Clinical investigation: Head and neck
Treatment of nasopharyngeal carcinoma with intensity-modulated radiotherapy: The Hong Kong experience

The material in this article was presented at the American Society of Therapeutic Radiology and Oncology, 45th Annual Meeting, Oct 2003, Salt Lake City, UT.
https://doi.org/10.1016/j.ijrobp.2004.05.022Get rights and content

Abstract

Purpose

To evaluate the efficacy of using intensity-modulated radiotherapy (IMRT) in the primary treatment of nasopharyngeal carcinoma (NPC), including the role of dose escalation above 66 Gy level.

Methods and materials

Between July 2000 and September 2002, 63 newly diagnosed NPC patients were treated with IMRT. The disease was Stage I in 9 (14%), Stage II in 18 (29%), Stage III in 22 (35%), and Stage IV in 14 (22%). The prescribed dose was 66 Gy to the gross tumor volume (GTV) and positive neck nodes, 60 Gy to the planning target volume (PTV), and 54–60 Gy to the clinically negative neck. All 20 (100%) patients with T1-2a tumors received intracavitary brachytherapy (ICB) boost, and 15/42 (36%) patients with T2b-T4 tumors received conformal boost (8 Gy/4 fractions). Nineteen patients with advanced stage disease also received either neoadjuvant or concurrent chemotherapy. Acute and late normal tissue effects were graded according to the Radiation Therapy Oncology Group (RTOG) radiation morbidity scoring criteria. Local relapse-free survival (LRFS), nodal relapse-free survival (NRFS), distant metastasis-free survival (DMFS), and overall survival (OS) were estimated using the Kaplan-Meier method.

Results

With a median follow-up of 29 months (range 8–45 months), 4 patients developed local in-field failure, 1 patient developed regional relapse, and 13 patients developed distant metastases.

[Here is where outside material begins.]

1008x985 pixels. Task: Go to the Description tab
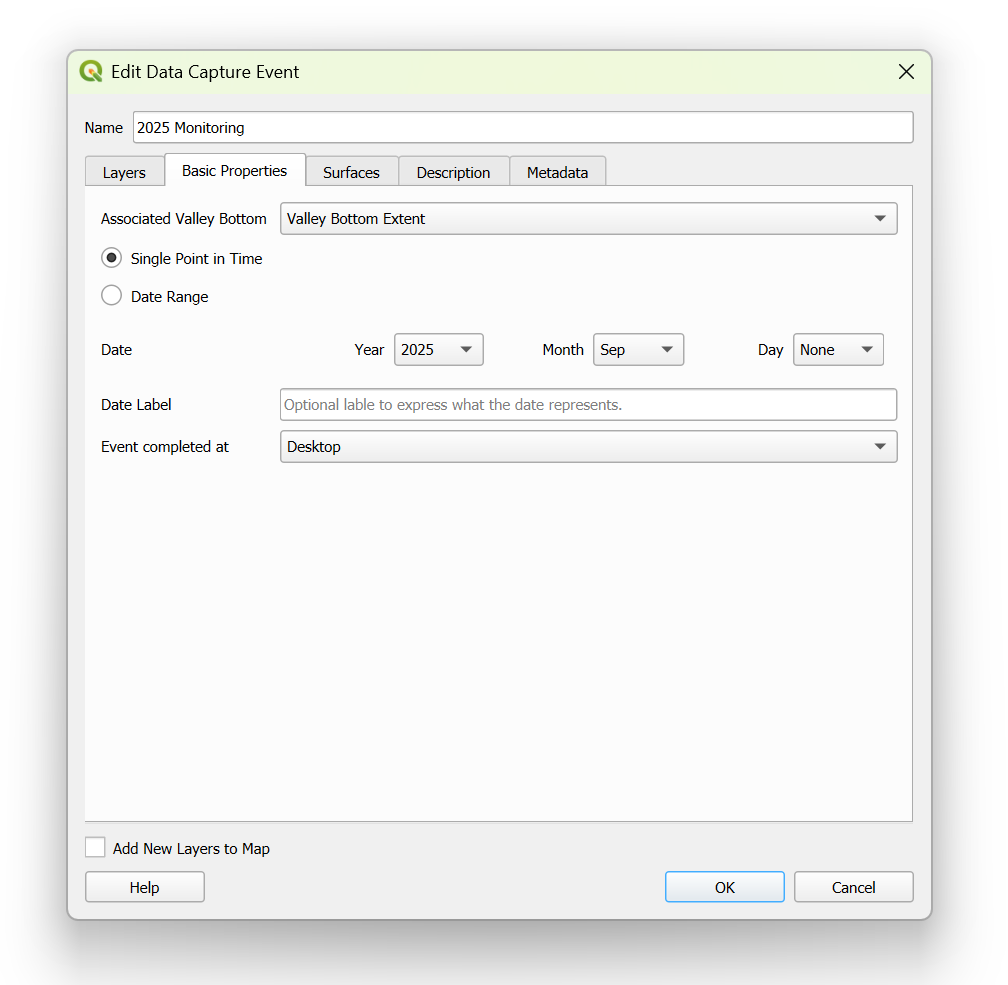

All 4 patients with local failure had either T3 or T4 disease before primary treatment and did not have ICB or conformal boost. The 3-year actuarial LRFS, NRFS, DMFS, and OS were 92%, 98%, 79%, and 90%, respectively. Multivariate analysis showed that dose escalation above 66 Gy was significantly associated with better PFS and DMFS, whereas GTV size was a significant adverse factor for OS. The worst acute mucositis was Grade 1 or 2 in 36 (59%), and Grade 3 in 25 (41%) patients. Acute dysphagia requiring tube feeding occurred in 5 (8%) patients. The proportion of patients with Grade 2-3 xerostomia was 57% at 3 months, and 23% at 2 years after IMRT. Within the subset of patients with a mean parotid dose of <31 Gy, the proportions with Grade 2-3 xerostomia were 30% and 17% at 3 months and 2 years, respectively.

Conclusion

Our experience of using IMRT in the primary treatment of NPC showed a very high rate of locoregional control and favorable toxicity profile. Furthermore, we found that dose escalation above 66 Gy of IMRT-based therapy was a significant determinant of progression-free survival and distant metastasis-free survival for advanced T-stage tumors. Distant metastases represent the predominant mode of treatment failure.

Introduction

Despite the recognized radiocurability and evidence of a dose–response relationship for nasopharyngeal carcinoma (NPC) 1, 2, 3, 4, radiotherapy (RT) treatment planning remains a great challenge in view of the close proximity of the tumor to the surrounding neural organs. Any attempt to perform dose escalation will be limited by the low radiation tolerance of the adjacent organs at risk (OAR)—namely, the brainstem, spinal cord, temporal lobes, and optic pathway. Strategies such as intracavitary brachytherapy (ICB) or stereotactic radiosurgery (STR) boost and altered fractionation RT regimens have been explored 3, 4, 5, 6, 7, 8, 9, 10, 11. However, regardless of the type of boost or fractionation regimen, treatment failure is expected to occur if target coverage is inadequate or normal tissue irradiation is excessive, a phenomenon not infrequently observed with conventional two-dimensional RT (2DRT). The reported 5-year local relapse-free survival after 2DRT is 75–95% and 45–80% in stage T1-T2 and T3-T4 patients, respectively 12, 13, 14.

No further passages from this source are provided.